Таким образом, быть французом, например, есть только истина бытия савойца. Но быть савойцем — это не просто жить в высоких долинах Савойи; это значит, помимо множества других вещей, зимой ходить на лыжах, использовать лыжи как вид транспорта. И это значит, конечно, ходить на лыжах по французскому методу, а не по методу арлбергскому или норвежскому1.

1 Mы здесь упрощаем. Существуют взаимовлияния, смешение техники; арлбергский способ давно преобладает у нас. Читатель может легко установить эти сложные факты.

 

Но поскольку горы и снежные склоны воспринимаются только теми или иными способами, то открывается французский смысл лыжных склонов; в соответствии с ним будут исполь­зовать или норвежский способ, более пригодный для покатых склонов, или французский, более пригодный для крутых склонов. Один и тот же склон окажется или более крутым, или более покатым, точно так же как подъем для велосипедиста окажется более или менее крутым, поэтому он "будет держаться средней или малой скорости". Таким образом, французский лыжник располагает "французской скоростью", чтобы спуститься с лыжных склонов, и эта скорость открывает ему особый тип склонов, где бы он ни был, то есть швейцарские или баварские Альпы, Телемарк или Юра будут предлагать ему всегда смысл, трудности, орудийный комплекс или враждебность чисто французские.
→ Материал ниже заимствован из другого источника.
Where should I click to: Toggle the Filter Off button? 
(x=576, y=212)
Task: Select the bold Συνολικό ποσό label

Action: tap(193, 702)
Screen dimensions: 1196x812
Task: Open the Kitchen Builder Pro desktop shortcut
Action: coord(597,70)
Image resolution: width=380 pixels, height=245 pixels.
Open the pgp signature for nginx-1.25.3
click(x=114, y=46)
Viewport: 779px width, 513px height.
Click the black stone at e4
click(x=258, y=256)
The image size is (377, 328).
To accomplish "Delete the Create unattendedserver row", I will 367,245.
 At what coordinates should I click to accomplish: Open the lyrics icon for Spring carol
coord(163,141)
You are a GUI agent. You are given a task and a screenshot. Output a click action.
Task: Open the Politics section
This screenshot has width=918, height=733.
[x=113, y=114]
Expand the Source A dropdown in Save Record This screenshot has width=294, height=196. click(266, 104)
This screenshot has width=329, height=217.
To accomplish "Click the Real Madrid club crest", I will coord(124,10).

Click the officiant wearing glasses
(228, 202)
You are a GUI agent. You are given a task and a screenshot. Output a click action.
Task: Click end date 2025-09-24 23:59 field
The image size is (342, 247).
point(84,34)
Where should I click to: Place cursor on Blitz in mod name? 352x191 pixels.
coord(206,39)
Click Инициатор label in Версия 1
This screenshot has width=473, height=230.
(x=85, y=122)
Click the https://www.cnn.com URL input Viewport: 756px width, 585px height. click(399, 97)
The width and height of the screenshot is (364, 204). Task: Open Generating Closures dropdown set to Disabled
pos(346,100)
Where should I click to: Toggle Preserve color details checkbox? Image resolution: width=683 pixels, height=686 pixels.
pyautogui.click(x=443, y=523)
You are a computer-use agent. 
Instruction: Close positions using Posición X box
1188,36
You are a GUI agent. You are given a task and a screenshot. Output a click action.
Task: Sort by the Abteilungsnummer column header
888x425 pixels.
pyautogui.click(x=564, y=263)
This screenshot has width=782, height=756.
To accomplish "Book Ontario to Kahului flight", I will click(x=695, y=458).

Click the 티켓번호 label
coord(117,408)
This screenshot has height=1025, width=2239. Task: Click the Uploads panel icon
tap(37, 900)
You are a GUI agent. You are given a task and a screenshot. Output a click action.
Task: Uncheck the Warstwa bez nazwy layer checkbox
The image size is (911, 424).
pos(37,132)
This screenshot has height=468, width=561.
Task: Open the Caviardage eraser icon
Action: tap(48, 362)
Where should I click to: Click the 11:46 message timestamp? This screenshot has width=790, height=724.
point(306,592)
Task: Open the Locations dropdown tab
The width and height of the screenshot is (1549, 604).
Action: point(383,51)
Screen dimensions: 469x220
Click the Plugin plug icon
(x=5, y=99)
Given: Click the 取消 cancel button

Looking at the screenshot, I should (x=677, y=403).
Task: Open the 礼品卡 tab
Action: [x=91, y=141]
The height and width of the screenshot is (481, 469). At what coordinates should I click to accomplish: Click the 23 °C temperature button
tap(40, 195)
Также было бы легко показать, что большинство попыток определения рабочего класса берут в качестве критерия производство, потребление или оп­ределенный тип Weltanschauung, ссылаясь на комплекс неполноценности (Маркс — Хальбвакс — де Ман*94*), то есть во всех случаях берутся определенные средства обработки или освоения мира, посредством ко­торых он обнаруживает то, что мы можем назвать его "пролетарским обликом" — с его острыми противоречиями, однообразными большими массами, его теневыми и светлыми сторонами, простыми и настоятель­ными целями, которые его освещают.

Итак, очевидно, что хотя моя принадлежность к такому-то классу, к такой-то нации не вытекает из моей фактичности как онтологической структуры моего для-себя, мое фактическое существование, то есть мое рождение и место, влечет за собой мое понимание мира и самого себя через определенные средства. И эти средства, которые я не выбирал, придают миру свои значения. Кажется, что это больше не я выношу решение исходя из своих целей, если мир предстает передо мною наделенным простыми и глубокими противоречиями "пролетарского" уни­версума или неисчислимыми нюансами и зигзагами "буржуазного" ми­ра. Я не только брошен напротив сырого существующего, я брошен в мир рабочего, француза, лотарингца или южанина, которые мне придают значения без того, чтобы я что-то делал для их открытия.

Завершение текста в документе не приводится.